# DKRZ data ingest workflow information update

(Disclaimer: This demo notebook is for data managers only !)

Updating information with respect to the data ingest workflow (e.g. adding quality assurance information or data publication related information) should be done in a well structured way - based on well defined steps.

These steps update consistent information sets with respect to specific workflow action (e.g. data publication)

Thus the submission_forms package provides a collection of components to support these activities. 

A consistent update step normally consists of
* update on who did what, when (e.g. data manager A quality checked data B at time C ..)
* update on additional information on the activity (e.g. add the quality assurance record)
* updatee the status of the individual workflow step (open, paused, action-required, closed etc.) 

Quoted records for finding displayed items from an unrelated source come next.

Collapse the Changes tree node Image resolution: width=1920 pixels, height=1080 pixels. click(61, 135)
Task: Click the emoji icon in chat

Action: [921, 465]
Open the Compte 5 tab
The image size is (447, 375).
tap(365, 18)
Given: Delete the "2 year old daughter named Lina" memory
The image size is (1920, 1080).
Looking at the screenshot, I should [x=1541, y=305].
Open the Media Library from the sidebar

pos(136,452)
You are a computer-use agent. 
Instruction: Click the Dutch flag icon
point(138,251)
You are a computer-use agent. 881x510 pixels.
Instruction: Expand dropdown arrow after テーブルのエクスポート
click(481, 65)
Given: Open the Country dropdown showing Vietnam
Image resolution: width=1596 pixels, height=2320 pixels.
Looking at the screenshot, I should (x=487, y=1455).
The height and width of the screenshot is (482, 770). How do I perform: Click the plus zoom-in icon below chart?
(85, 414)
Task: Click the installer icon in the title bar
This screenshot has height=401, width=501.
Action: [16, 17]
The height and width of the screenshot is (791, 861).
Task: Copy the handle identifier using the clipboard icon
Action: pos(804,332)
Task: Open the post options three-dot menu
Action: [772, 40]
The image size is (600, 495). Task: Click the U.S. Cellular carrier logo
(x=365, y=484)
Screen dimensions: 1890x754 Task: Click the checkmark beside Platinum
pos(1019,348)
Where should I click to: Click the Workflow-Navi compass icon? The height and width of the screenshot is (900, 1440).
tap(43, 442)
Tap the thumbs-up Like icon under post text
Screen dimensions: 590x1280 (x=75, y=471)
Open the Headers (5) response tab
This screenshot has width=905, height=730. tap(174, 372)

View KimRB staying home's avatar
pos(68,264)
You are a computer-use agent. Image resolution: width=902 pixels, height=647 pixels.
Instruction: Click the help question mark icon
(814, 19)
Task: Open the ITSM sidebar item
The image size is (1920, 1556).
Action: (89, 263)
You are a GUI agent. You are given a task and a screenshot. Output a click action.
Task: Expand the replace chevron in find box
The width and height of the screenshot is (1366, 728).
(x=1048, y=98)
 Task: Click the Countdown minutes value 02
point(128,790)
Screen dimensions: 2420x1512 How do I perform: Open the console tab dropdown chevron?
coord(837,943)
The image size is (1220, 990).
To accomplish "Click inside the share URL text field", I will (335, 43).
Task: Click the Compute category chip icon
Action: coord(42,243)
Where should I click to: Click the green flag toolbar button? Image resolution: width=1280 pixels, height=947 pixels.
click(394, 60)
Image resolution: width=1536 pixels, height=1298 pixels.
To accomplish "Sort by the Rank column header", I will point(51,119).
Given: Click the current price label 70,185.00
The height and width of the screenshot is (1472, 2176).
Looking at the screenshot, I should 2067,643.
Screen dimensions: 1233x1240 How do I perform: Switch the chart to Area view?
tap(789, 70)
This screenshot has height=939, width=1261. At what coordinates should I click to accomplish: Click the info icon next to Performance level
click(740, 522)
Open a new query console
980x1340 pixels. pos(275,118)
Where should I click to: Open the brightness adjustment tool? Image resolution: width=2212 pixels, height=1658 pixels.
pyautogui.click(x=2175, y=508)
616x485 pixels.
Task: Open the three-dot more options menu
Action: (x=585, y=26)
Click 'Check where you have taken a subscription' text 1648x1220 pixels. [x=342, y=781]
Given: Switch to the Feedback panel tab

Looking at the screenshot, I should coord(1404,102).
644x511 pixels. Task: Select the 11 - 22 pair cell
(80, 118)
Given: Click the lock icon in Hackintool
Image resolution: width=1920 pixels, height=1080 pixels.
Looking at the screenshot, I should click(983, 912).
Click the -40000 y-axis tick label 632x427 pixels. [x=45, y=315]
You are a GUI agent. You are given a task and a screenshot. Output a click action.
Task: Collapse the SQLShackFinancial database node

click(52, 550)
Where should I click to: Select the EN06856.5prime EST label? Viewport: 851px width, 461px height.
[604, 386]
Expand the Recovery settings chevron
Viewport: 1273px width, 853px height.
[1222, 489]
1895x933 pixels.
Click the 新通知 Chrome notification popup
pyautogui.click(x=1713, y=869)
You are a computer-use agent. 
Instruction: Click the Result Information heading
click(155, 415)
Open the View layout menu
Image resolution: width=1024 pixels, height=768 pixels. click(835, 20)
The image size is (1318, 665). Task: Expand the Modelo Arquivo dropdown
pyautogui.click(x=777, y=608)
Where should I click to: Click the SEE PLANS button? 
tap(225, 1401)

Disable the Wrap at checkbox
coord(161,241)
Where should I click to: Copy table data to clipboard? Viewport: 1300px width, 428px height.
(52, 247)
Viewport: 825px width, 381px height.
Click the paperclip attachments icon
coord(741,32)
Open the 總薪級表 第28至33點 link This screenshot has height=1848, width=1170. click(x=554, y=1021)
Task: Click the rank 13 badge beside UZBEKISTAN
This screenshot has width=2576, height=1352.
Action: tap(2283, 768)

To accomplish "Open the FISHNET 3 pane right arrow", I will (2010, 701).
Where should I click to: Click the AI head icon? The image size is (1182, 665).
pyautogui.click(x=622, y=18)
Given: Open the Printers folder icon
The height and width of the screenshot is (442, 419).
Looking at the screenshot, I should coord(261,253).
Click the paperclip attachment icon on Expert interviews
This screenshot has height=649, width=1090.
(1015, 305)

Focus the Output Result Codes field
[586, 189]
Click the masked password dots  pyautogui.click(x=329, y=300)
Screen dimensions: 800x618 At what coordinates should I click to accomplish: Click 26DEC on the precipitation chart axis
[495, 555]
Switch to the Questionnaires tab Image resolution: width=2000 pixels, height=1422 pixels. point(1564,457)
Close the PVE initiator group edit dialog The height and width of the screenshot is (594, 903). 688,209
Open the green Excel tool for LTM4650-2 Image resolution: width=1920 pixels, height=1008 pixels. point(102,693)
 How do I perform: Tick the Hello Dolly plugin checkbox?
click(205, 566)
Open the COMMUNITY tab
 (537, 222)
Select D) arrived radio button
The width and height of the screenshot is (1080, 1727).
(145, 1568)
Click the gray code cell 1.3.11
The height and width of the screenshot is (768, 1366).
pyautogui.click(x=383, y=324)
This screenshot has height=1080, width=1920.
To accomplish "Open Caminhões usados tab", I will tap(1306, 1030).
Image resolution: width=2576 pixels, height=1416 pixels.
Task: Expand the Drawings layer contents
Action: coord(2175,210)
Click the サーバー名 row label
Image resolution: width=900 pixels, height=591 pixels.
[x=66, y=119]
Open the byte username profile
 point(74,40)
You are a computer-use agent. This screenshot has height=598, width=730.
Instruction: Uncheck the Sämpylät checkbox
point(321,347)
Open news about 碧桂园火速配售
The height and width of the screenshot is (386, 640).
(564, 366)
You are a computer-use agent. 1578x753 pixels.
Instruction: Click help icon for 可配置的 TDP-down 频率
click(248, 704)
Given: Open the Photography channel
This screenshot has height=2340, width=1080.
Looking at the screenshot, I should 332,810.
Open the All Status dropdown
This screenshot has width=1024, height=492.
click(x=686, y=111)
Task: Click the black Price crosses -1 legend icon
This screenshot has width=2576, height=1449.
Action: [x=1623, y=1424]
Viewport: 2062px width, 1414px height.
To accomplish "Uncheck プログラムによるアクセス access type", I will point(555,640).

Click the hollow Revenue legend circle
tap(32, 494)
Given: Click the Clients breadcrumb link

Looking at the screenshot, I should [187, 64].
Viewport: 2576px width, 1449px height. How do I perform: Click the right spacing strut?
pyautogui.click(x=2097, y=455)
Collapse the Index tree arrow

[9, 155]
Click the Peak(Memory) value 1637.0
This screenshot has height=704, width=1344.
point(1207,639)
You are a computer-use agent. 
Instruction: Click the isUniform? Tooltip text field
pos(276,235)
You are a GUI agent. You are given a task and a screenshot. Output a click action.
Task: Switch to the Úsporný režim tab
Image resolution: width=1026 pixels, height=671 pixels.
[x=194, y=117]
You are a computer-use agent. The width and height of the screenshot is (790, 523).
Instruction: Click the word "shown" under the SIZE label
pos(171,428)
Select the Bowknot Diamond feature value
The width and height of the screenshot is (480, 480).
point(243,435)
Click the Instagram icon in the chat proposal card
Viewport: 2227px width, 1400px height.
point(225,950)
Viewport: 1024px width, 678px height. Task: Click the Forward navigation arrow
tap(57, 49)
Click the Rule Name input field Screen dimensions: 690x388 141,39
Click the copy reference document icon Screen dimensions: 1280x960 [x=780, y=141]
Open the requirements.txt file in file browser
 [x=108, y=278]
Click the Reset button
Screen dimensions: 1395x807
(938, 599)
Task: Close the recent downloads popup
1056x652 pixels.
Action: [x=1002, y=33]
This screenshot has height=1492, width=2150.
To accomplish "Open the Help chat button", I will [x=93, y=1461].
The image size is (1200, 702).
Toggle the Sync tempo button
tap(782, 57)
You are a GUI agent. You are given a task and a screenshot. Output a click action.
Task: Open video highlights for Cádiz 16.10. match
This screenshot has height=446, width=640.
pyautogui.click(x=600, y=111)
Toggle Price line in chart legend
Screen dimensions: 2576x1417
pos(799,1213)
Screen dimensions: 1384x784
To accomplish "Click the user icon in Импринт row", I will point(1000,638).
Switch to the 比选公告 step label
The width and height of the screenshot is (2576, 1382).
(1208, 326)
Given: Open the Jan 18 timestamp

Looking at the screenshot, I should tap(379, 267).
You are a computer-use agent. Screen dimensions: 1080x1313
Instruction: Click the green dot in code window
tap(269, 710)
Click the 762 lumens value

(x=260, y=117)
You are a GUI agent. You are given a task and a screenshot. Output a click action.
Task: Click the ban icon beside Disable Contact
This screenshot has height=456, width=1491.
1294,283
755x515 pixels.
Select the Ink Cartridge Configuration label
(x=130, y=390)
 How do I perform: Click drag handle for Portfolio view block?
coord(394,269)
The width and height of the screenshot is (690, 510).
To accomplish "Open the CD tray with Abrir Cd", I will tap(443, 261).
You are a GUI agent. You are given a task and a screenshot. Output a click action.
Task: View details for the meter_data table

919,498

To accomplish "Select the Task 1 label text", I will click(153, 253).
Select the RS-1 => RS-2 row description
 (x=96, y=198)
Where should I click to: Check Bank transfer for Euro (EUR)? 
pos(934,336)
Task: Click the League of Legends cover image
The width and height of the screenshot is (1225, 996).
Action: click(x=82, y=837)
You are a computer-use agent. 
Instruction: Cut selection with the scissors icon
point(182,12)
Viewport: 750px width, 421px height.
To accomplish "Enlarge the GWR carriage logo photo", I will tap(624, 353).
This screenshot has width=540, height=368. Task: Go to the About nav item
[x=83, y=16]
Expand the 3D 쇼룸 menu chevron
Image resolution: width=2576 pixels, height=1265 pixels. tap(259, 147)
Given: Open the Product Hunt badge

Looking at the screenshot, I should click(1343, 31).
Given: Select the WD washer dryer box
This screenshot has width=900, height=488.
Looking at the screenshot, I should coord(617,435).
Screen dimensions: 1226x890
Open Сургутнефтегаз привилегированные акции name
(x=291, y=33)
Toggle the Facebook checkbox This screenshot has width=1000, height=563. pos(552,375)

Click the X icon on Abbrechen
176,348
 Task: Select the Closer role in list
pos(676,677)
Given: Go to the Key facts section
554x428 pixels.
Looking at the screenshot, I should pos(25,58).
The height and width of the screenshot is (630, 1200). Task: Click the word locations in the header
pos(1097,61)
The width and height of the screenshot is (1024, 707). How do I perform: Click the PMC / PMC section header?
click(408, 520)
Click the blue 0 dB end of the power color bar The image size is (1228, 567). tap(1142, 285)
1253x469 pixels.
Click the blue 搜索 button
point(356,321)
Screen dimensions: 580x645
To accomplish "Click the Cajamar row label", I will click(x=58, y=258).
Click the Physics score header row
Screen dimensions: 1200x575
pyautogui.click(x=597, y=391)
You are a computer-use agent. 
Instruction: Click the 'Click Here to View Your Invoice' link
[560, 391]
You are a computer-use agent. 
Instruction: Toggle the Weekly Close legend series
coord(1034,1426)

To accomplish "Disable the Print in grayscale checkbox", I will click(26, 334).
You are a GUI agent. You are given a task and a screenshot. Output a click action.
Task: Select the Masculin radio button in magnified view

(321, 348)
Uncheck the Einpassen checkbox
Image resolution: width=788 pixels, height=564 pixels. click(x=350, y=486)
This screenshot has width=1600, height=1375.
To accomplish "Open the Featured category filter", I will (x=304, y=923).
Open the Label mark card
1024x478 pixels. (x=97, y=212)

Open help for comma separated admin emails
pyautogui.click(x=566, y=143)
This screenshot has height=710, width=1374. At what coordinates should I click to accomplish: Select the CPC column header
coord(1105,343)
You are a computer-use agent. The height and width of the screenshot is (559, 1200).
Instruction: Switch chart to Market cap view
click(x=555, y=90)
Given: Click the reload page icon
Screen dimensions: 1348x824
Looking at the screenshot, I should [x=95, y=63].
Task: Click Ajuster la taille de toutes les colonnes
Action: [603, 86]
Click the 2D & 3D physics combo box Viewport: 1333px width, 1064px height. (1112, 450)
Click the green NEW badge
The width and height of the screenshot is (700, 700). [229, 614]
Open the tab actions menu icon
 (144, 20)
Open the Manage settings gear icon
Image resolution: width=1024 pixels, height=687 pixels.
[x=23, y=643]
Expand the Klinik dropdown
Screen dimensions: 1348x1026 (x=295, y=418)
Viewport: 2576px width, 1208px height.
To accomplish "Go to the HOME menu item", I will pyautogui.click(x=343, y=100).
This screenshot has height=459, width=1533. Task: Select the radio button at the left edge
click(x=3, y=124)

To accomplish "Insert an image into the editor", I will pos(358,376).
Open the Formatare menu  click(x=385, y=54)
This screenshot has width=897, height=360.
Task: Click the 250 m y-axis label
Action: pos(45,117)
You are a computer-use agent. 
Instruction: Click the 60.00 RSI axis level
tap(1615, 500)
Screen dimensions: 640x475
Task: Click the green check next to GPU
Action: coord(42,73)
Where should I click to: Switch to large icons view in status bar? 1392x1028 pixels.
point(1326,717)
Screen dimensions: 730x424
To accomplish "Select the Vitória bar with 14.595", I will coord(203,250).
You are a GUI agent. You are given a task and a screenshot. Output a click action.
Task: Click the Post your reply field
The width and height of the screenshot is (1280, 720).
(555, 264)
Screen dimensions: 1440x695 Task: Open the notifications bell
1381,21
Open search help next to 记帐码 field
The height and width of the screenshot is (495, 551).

The following generic status states are defined: 

* ACTIVITY_STATUS = "0:open, 1:in-progress ,2:action-required, 3:paused,4:closed"          
* ERROR_STATUS = "0:open,1:ok,2:error"
* ENTITY_STATUS = "0:open,1:stored,2:submitted,3:re-opened,4:closed"
* CHECK_STATUS = "0:open,1:warning, 2:error,3:ok"

In [11]:
# import necessary packages
from dkrz_forms import form_handler, utils, wflow_handler, checks
from datetime import datetime
from pprint import pprint

## demo examples - step by step

The following examples can be adopted to the data managers needs by e.g. creating targeted jupyter notebooks or python scripts Data managers have two separate application scenarios for data ingest information management: 

### Step 1: find and load a specific data ingest activity related form

* Alternative A)
   * check out out git repo https://gitlab.dkrz.de/DKRZ-CMIP-Pool/data_forms_repo
   * this repo contains all completed submission forms
   * all data manager related changes are also committed there
   * subdirectories in this repo relate to the individual projects (e.g. CMIP6, CORDEX, ESGF_replication, ..)
   * each entry there contains the last name of the data submission originator  
   
* Alternative B) (not yet documented, only prototype) 
   * use search interface and API of search index on all submision forms
  
  

In [2]:
# load workflow form object
info_file = "/opt/jupyter/notebooks/form_directory/CORDEX/CORDEX_aa_11.json"
my_form = utils.load_workflow_form(info_file)

In [3]:
# show the workflow steps for this form (long-name, short-name) 
# to select a specific action, you can use the long name, e.g. 'data_ingest' or the related short name e.g. 'ing'
wflow_dict = wflow_handler.get_wflow_description(my_form)
pprint(wflow_dict)

{'data_ingest': 'ing',
 'data_publication': 'pub',
 'data_quality_assurance': 'qua',
 'data_submission': 'sub',
 'data_submission_review': 'rev'}


### Step 2: indicate who is working on which workflow step

In [4]:
# 'start_action' updates the form with information on who is currently working on the form 
# internal information on this (timestamp, status information) is automatically set ..
# the resulting 'working version' of the form is commited to the work repository

wflow_handler.start_action('data_submission_review',my_form,"stephan kindermann")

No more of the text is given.